12 thoughts on “Dunce Cap Department”

  1. Zablocki v. Redhail:

    http://caselaw.lp.findlaw.com/cgi-bin/getcase.pl?court=us&vol=434&invol=374

    Reaffirming holding in Loving and citing numerous other precedents regarding the rights attendant to private life, including the right to marry free of state laws that unfairly circumscribe that right. (The interest, requiring the payment of child support, was compelling — refusing to grant a marriage license was not narrowly tailored and not necessary to effectuate that interest, when the state had other, more targeted and less restrictive means at its disposal).

    This is one of the things that opponents of gay marriage fail to understand. Even if the state has a compelling interest in protecting heterosexual marriage, it has so many more direct and less restrictive means to promote that interest than disallowing marriage among gays and depriving them of their civil liberties (if depriving someone of civil liberties could ever be used as a permissible means to promote the welfare of wholly independent third parties).

  2. As a 55 year old, it sure seems to me like we’re going crazy creating rights and stuff – just more and more every time I look around. In the short time I’ve been alive, we discovered a right for black folks to attend public schools with whites, marry whites and work anywhere they’re qualified. But wait, there’s more – women now have a “right” to work anywhere they’re qualified, to make decisions about pregnancy and birth control, and to sign contracts in their own name! My damn head’s spinning and I haven’t even got to the new rights of gays to work anywhere they’re qualified – even the Army! – and in some states, the right to marry. My God, when will it stop? I mean, a little evolution is fine, but all these changes in a mere half a century is just too fast! And what’s even worse, as all these new rights have been created, my rights have stayed the same. How is that fair? What kind of world will it be when a middle-class white male has no greater rights than anyone else?

  3. The Catholic Hierarchy seems to be possessed of a death wish. There seems to be no public issue that they won’t push their way into, displaying at all times their unique combination of ignorance, dishonesty, and overwhelming self-regard. A half-century of catastrophic pastoral failure, and the revelation that several Cardinals and Bishops seem to have committed multiple felonies in order to protect pedophiles and sexual predators doesn’t seem to have dented their serene faith in their own moral superiority.

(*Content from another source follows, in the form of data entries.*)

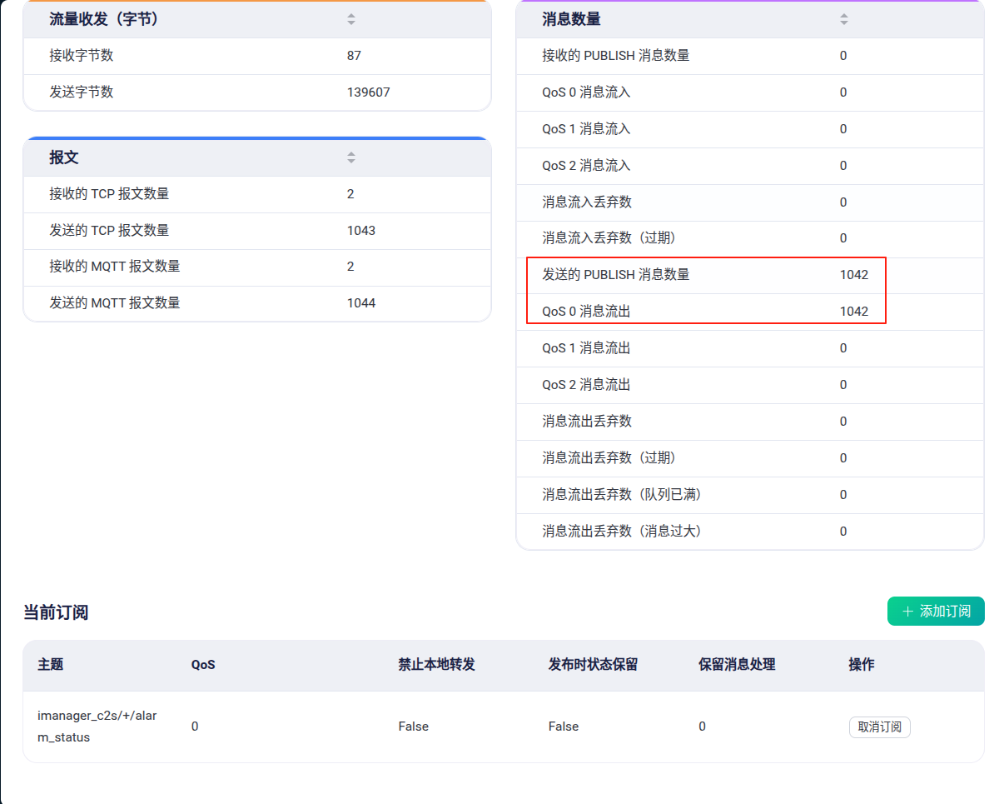Click the QoS column header in subscriptions

click(x=203, y=664)
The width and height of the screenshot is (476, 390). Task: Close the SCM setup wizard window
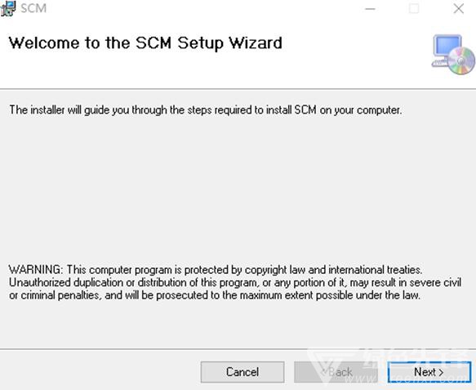coord(458,8)
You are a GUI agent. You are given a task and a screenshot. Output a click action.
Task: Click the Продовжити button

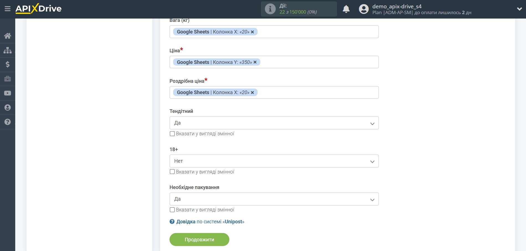199,240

They also don’t seem to have noticed that the vast majority of American Catholics simply ignore the Bishop’s commands, regarding them as irrelevant at best. And in most of Europe, of course, people have just quit going to their churches altogether

    1. They are able to remain in a state of denial because flunkeys like E.J. Dionne are willing to let them off the hook.

      1. There’s also a selection-bias thing going on here, much as there is for CEOs and members of the financial industry. Catholic priests (and lay brothers and sisters) who aren’t serenely or even combatively OK with comforting the powerful and treading on the afflicted haven’t been moving up the ranks much in the past 30 years. The ones for whom these things were difficult moral issues are mostly long gone.

        1. Which is why people like Garry Wills are important if there will ever be any change. E.J. Dionne’s (and others, it must be said) willingness to humour bishops in their most destructive delusions to the point that they would actually endorse trying to require the government to impose those delusions on unwilling citizens through tax and employment laws is noxious and intolerable.

  4. Someone please remind me again, which branch of government includes Bishops? I must have been absent from class that day.

  5. Apparently the U.S. House of Representatives. Although my copy of the Constitution says sweet F.A. about clergy being a branch of gummint.